What you need to do ▸
The entries below are to be written out again without alteration.

Recorded data
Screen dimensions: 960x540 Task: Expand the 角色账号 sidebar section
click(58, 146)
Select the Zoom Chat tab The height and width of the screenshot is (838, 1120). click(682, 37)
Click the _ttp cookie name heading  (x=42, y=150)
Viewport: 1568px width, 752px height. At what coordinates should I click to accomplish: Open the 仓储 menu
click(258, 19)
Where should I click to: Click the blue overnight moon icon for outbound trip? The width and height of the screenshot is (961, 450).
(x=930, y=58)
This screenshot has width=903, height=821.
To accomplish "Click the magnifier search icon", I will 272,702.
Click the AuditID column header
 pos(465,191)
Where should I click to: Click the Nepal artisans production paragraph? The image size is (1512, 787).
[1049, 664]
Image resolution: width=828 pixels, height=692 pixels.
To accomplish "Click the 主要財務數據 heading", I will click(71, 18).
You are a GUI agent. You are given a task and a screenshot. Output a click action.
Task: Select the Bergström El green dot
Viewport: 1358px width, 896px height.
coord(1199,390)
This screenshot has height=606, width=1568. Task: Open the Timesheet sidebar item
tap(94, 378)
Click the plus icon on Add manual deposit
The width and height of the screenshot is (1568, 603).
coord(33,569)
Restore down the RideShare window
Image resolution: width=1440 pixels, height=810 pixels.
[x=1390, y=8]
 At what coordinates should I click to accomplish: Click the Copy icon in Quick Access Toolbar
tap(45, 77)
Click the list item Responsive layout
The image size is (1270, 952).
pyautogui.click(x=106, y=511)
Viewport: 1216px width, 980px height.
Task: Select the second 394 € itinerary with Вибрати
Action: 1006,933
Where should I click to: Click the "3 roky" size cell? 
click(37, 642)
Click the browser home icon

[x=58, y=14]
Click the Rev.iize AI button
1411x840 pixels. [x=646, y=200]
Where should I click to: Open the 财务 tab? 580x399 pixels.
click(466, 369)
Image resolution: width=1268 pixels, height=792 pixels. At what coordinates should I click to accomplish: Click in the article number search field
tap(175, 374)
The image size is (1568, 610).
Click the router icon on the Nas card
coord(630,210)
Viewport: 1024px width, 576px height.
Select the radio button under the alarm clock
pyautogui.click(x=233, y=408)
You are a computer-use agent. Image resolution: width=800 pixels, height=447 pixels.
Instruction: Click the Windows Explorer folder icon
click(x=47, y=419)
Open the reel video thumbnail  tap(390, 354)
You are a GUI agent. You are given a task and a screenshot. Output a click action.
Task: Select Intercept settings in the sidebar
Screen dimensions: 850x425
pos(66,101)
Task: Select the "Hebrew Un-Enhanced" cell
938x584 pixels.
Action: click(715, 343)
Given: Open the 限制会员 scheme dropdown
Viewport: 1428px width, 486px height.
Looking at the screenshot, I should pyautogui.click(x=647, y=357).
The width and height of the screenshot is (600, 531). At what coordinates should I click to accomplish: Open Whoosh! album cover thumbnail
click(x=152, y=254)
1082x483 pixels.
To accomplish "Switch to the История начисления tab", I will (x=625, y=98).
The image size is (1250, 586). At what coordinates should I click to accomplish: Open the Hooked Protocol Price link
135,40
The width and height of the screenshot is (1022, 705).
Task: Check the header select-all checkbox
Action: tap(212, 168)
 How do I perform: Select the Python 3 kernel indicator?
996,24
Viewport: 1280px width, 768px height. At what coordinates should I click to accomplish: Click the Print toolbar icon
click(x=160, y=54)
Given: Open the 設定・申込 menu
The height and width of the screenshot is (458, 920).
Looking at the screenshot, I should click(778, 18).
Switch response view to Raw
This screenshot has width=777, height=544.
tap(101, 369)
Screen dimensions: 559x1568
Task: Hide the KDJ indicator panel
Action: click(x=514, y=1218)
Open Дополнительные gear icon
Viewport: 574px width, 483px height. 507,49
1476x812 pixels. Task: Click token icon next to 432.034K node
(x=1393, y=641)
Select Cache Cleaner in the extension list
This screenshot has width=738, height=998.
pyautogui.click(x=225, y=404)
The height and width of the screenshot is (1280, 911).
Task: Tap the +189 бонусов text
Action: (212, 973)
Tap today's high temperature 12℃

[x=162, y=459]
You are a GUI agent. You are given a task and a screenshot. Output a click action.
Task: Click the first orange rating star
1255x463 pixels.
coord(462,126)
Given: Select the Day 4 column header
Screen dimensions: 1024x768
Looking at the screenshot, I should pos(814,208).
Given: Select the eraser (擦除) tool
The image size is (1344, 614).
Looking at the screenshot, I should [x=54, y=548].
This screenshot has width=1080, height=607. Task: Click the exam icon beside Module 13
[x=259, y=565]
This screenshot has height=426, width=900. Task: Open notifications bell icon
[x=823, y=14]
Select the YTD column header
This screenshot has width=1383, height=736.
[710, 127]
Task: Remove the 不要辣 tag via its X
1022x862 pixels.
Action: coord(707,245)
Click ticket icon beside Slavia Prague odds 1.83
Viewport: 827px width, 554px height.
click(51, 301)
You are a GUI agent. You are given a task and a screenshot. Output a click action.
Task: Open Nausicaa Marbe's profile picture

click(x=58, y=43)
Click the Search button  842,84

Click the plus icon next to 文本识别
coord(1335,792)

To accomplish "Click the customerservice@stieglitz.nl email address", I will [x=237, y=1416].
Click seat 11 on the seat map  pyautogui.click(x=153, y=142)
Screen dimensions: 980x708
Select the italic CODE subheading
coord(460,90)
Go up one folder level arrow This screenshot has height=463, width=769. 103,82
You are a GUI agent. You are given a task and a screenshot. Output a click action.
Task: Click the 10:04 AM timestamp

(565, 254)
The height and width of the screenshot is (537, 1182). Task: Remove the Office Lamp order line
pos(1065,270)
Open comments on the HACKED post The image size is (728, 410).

Written solution ▸
Screen dimensions: 960x540 Task: Expand the 角色账号 sidebar section
click(58, 146)
Select the Zoom Chat tab The height and width of the screenshot is (838, 1120). click(682, 37)
Click the _ttp cookie name heading  (x=42, y=150)
Viewport: 1568px width, 752px height. At what coordinates should I click to accomplish: Open the 仓储 menu
click(258, 19)
Where should I click to: Click the blue overnight moon icon for outbound trip? The width and height of the screenshot is (961, 450).
(x=930, y=58)
This screenshot has width=903, height=821.
To accomplish "Click the magnifier search icon", I will 272,702.
Click the AuditID column header
 pos(465,191)
Where should I click to: Click the Nepal artisans production paragraph? The image size is (1512, 787).
[1049, 664]
Image resolution: width=828 pixels, height=692 pixels.
To accomplish "Click the 主要財務數據 heading", I will click(71, 18).
You are a GUI agent. You are given a task and a screenshot. Output a click action.
Task: Select the Bergström El green dot
Viewport: 1358px width, 896px height.
coord(1199,390)
This screenshot has height=606, width=1568. Task: Open the Timesheet sidebar item
tap(94, 378)
Click the plus icon on Add manual deposit
The width and height of the screenshot is (1568, 603).
coord(33,569)
Restore down the RideShare window
Image resolution: width=1440 pixels, height=810 pixels.
[x=1390, y=8]
 At what coordinates should I click to accomplish: Click the Copy icon in Quick Access Toolbar
tap(45, 77)
Click the list item Responsive layout
The image size is (1270, 952).
pyautogui.click(x=106, y=511)
Viewport: 1216px width, 980px height.
Task: Select the second 394 € itinerary with Вибрати
Action: 1006,933
Where should I click to: Click the "3 roky" size cell? 
click(37, 642)
Click the browser home icon

[x=58, y=14]
Click the Rev.iize AI button
1411x840 pixels. [x=646, y=200]
Where should I click to: Open the 财务 tab? 580x399 pixels.
click(466, 369)
Image resolution: width=1268 pixels, height=792 pixels. At what coordinates should I click to accomplish: Click in the article number search field
tap(175, 374)
The image size is (1568, 610).
Click the router icon on the Nas card
coord(630,210)
Viewport: 1024px width, 576px height.
Select the radio button under the alarm clock
pyautogui.click(x=233, y=408)
You are a computer-use agent. Image resolution: width=800 pixels, height=447 pixels.
Instruction: Click the Windows Explorer folder icon
click(x=47, y=419)
Open the reel video thumbnail  tap(390, 354)
You are a GUI agent. You are given a task and a screenshot. Output a click action.
Task: Select Intercept settings in the sidebar
Screen dimensions: 850x425
pos(66,101)
Task: Select the "Hebrew Un-Enhanced" cell
938x584 pixels.
Action: click(715, 343)
Given: Open the 限制会员 scheme dropdown
Viewport: 1428px width, 486px height.
Looking at the screenshot, I should pyautogui.click(x=647, y=357).
The width and height of the screenshot is (600, 531). At what coordinates should I click to accomplish: Open Whoosh! album cover thumbnail
click(x=152, y=254)
1082x483 pixels.
To accomplish "Switch to the История начисления tab", I will (x=625, y=98).
The image size is (1250, 586). At what coordinates should I click to accomplish: Open the Hooked Protocol Price link
135,40
The width and height of the screenshot is (1022, 705).
Task: Check the header select-all checkbox
Action: tap(212, 168)
 How do I perform: Select the Python 3 kernel indicator?
996,24
Viewport: 1280px width, 768px height. At what coordinates should I click to accomplish: Click the Print toolbar icon
click(x=160, y=54)
Given: Open the 設定・申込 menu
The height and width of the screenshot is (458, 920).
Looking at the screenshot, I should click(778, 18).
Switch response view to Raw
This screenshot has width=777, height=544.
tap(101, 369)
Screen dimensions: 559x1568
Task: Hide the KDJ indicator panel
Action: click(x=514, y=1218)
Open Дополнительные gear icon
Viewport: 574px width, 483px height. 507,49
1476x812 pixels. Task: Click token icon next to 432.034K node
(x=1393, y=641)
Select Cache Cleaner in the extension list
This screenshot has width=738, height=998.
pyautogui.click(x=225, y=404)
The height and width of the screenshot is (1280, 911).
Task: Tap the +189 бонусов text
Action: (212, 973)
Tap today's high temperature 12℃

[x=162, y=459]
You are a GUI agent. You are given a task and a screenshot. Output a click action.
Task: Click the first orange rating star
1255x463 pixels.
coord(462,126)
Given: Select the Day 4 column header
Screen dimensions: 1024x768
Looking at the screenshot, I should pos(814,208).
Given: Select the eraser (擦除) tool
The image size is (1344, 614).
Looking at the screenshot, I should [x=54, y=548].
This screenshot has width=1080, height=607. Task: Click the exam icon beside Module 13
[x=259, y=565]
This screenshot has height=426, width=900. Task: Open notifications bell icon
[x=823, y=14]
Select the YTD column header
This screenshot has width=1383, height=736.
[710, 127]
Task: Remove the 不要辣 tag via its X
1022x862 pixels.
Action: coord(707,245)
Click ticket icon beside Slavia Prague odds 1.83
Viewport: 827px width, 554px height.
click(51, 301)
You are a GUI agent. You are given a task and a screenshot. Output a click action.
Task: Open Nausicaa Marbe's profile picture

click(x=58, y=43)
Click the Search button  842,84

Click the plus icon next to 文本识别
coord(1335,792)

To accomplish "Click the customerservice@stieglitz.nl email address", I will [x=237, y=1416].
Click seat 11 on the seat map  pyautogui.click(x=153, y=142)
Screen dimensions: 980x708
Select the italic CODE subheading
coord(460,90)
Go up one folder level arrow This screenshot has height=463, width=769. 103,82
You are a GUI agent. You are given a task and a screenshot. Output a click action.
Task: Click the 10:04 AM timestamp

(565, 254)
The height and width of the screenshot is (537, 1182). Task: Remove the Office Lamp order line
pos(1065,270)
Open comments on the HACKED post The image size is (728, 410).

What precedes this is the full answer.